甘味料ステビア抽出物の安全性試験の一環として,ステビア抽出物およびその代謝物であるステビオールの遺伝毒性をコメットアッセイで評価した。ステビオールはin vitroとin vivoの両方で,ステビア抽出物はin vivoで検討した。in vitroコメットアッセイではヒトリンパ芽球細胞株TK6およびWTK-1を用いた。ステビオールの1000μg/mlでは著しい細胞生存率の低下がみられたことから,生細胞数が70%を下回らない濃度としてラット肝由来の代謝活性化系の有無に関わらず500μg/ml以下で評価した。代謝活性化系の有無に関わらず500μg/ml以下で統計学的に有意なDNA損傷の増加はみられなかった。以上の結果から,本試験条件下において,ステビオールには代謝活性化系の有無に関わらずin vitroでDNA損傷誘発性はないと考えられた。

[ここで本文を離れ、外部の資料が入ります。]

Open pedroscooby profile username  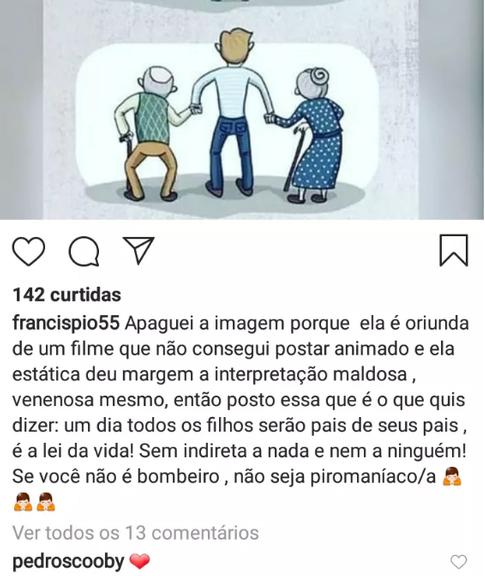point(68,562)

ステビア抽出物およびステビオールの致死用量は2000mg/kg以上であることから,最高用量を2000mg/kgとしてマウスに単回強制経口投与し,3および24時間後に肝,腎,胃,結腸,精巣でDNA損傷性を検討した(ステビア抽出物では肝,胃,結腸のみ)。ステビア抽出物およびステビオール投与群では,いずれの臓器においても統計学的に有意なDNA損傷の増加はみられなかった。以上の結果から,本試験条件下において,ステビア抽出物およびステビオールには評価対象としたマウスのいずれの臓器に対してもDNA損傷誘発性はないと考えられた。